Hospital Systems Are Creating Local Monopolies.
Stanley Feld M.D.,FACP,MACE
The primary stakeholders in the healthcare system are patients and physicians. Without patients or physicians there would not be a healthcare system.
Patients should be the drivers of the healthcare system. They are not. The primary drivers are the government and the healthcare insurance companies.
Hospital systems play the next largest role in driving up the costs of the healthcare system. Large hospital systems are constantly playing a game of chicken with the government and the healthcare care insurance industry.
Somehow, large hospital systems have been able to stay under the radar. They have been able to avoid the responsibility of the rising costs of healthcare.
Large hospital systems and large hospital chains know that insurers need them to service their network of patients. The healthcare insurance companies know that the hospital systems can hold them hostage to increased reimbursement.
When a large hospital system demands an increase in reimbursement the healthcare insurance industry simply increases premiums.
An example is the increasing premiums and costs that resulted from Romneycare in Massachusetts. Romneycare’s structure is one large driver of rising costs in Massachusetts.
Hospitals in Boston were extremely competitive before 1990.
The race in the late1980’s was to build the best hospital/physician network in town. The goal was to attract patients, overwhelm the competitors and get the best reimbursement from insurers.
In 1993 the model changed from a competitive model to a monopolistic model.
The merger between two eminent Harvard-affiliated hospitals, Massachusetts General Hospital and Brigham and Women’s Hospital developed a hospital system (Partners) that would control the marketplace.
The two most prestigious hospitals in the state forced the healthcare insurance industry to increase their reimbursement for providing care. Meanwhile, the Tufts hospital system offered a lower reimbursement rate but patients wanted to go to Partners.
What patient would want to be on an insurance plan that didn’t have access to the two most prestigious hospitals in Boston?
“Partners’ secret agreement in 2000 with Blue Cross Blue Shield of Massachusetts, in which Blue Cross would give Partners more money, in exchange for Partners’ promise that they would demand the same rate increases from everyone else. The growth rate of individual insurance premiums in the state doubled.”
Many executives at Blue Cross/ Blue Shield wanted to fight Partners’ demands. However discretion was the better part of valor.
An executive of Blue Cross/Blue Shield said,
Many hospitals are merging throughout the country to take advantage of this market leverage and increase reimbursement from the healthcare insurer.
Hospital systems are frantically trying to buy primary care physicians’ private practices to enjoy this leverage. The statistics claim that from 30% to 70% of practices have been bought by hospital systems.
The fiction is that medical schools are producing a different breed of physicians. The fiction is all the present day physicians want is a salary. I do not think this is true.
The barrier of entry to opening a private practice is cost. Physicians completing medical school have already incurred large debt.
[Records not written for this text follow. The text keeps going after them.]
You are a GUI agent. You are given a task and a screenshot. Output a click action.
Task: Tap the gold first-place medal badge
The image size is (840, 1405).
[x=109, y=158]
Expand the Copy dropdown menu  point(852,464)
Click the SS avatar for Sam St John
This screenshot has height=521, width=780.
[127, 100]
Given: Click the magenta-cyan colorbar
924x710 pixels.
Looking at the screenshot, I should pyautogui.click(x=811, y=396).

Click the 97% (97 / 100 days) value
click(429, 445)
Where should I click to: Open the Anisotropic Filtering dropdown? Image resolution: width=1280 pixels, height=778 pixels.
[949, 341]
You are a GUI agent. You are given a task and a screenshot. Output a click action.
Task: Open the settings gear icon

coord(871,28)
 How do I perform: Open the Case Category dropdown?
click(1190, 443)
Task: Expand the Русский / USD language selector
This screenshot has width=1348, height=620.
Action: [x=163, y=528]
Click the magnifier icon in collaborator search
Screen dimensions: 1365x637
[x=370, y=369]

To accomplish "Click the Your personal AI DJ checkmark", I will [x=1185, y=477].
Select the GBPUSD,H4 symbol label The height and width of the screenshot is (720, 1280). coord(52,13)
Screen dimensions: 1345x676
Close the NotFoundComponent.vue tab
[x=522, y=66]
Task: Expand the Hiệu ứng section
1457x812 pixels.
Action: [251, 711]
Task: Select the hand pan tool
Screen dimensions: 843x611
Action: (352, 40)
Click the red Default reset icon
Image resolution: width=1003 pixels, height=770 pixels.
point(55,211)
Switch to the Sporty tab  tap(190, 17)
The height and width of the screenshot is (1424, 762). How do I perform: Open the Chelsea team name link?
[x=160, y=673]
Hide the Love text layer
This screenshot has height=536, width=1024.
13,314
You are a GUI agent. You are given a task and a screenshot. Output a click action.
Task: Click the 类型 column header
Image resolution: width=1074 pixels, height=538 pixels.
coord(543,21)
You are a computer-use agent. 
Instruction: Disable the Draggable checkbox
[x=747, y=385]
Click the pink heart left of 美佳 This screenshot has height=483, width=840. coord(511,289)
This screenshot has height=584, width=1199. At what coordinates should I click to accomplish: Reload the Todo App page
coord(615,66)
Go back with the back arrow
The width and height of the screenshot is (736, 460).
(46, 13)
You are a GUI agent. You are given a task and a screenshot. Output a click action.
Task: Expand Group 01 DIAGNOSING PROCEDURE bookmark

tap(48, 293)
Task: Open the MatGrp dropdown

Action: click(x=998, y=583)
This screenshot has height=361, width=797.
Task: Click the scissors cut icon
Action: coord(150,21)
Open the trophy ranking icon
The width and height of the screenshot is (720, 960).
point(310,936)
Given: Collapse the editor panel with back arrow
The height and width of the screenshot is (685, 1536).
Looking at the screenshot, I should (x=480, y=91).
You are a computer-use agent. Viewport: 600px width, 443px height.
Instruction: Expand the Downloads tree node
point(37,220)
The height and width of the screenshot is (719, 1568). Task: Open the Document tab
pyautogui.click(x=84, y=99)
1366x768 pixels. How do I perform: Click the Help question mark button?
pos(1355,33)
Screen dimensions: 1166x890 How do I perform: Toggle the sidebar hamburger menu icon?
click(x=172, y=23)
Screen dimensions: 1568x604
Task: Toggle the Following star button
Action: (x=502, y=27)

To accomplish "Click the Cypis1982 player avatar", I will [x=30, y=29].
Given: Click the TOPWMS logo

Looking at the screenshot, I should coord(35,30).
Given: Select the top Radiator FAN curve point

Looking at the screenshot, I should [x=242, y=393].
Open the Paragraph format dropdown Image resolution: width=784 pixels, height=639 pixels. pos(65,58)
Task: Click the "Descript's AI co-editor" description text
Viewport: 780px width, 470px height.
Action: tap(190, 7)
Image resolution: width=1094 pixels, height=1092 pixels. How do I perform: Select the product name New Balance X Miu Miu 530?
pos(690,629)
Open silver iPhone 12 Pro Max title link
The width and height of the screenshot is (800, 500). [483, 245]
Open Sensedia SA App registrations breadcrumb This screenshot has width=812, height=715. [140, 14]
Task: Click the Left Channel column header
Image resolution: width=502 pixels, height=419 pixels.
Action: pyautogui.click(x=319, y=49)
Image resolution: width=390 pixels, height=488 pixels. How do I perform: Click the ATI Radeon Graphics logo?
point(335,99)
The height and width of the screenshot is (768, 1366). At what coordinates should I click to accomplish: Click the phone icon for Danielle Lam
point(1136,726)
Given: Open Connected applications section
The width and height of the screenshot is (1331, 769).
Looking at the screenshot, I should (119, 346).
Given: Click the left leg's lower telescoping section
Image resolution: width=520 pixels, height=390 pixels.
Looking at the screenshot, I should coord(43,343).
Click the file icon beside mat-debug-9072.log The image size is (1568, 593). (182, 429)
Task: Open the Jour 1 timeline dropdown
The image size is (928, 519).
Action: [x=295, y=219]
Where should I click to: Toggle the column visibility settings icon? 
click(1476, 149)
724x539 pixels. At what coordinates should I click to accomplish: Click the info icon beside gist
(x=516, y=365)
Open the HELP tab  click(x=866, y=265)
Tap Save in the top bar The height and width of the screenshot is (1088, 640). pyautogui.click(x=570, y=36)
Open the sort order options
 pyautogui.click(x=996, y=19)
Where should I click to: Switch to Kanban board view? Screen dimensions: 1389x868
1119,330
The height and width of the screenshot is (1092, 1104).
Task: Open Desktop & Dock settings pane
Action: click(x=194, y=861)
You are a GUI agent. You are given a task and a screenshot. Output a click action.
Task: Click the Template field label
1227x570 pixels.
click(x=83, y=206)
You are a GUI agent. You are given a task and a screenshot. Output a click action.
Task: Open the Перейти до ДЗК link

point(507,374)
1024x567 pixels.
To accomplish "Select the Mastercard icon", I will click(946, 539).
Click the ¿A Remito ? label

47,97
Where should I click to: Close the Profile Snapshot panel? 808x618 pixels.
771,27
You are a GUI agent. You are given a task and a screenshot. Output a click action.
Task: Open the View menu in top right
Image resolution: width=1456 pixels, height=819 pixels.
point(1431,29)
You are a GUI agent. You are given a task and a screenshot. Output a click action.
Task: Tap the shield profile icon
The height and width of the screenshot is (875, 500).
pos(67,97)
The problem with being employed by hospital systems is the hospital system controls the overhead expenses. These expenses are inflated. Many salaried physicians do not realize the unfair overhead expenses because the expenses are opaque.
It takes a while for physicians in the system to figure out that they are not getting their fair share of the reimbursement for their productivity. At that point physicians start fighting with the hospital system. Some physicians quit en mass and open their own practice.
Partners’ physicians figured it out. Partners is still intact but the physicians are now getting their fair share.
Physicians are starting to realize they have leverage over their hospital employee and that they must have control of their overhead.
The Department of Justice is opening an investigation of hospital systems engaged in anticompetitive behavior. It is also challenging mergers in various parts of the country. Hospital systems have offered the defense that mergers will lead to “more efficient and cost-effective care.”
“But the long history of hospital mergers shows no evidence that consolidation leads to either. Indeed, according to FTC lawyer Matthew J. Reilly, the merged Toledo hospitals immediately went to work jacking up rates:”
“Soon after the acquisition was consummated,” Mr. Reilly said, “ProMedica approached certain health plans to obtain higher reimbursement rates.”
“The higher rates, he said, are typically passed on to consumers in the form of higher premiums, co-payments and other costs.”
Businesses act in the pursuit of their vested interests. Government sets the rules and businesses seek to take advantage of those rules.
Somehow, secondary stakeholders must be controlled. It will take a consumer driven healthcare system to control it.
The opinions expressed in the blog “Repairing The Healthcare System” are, mine and mine alone.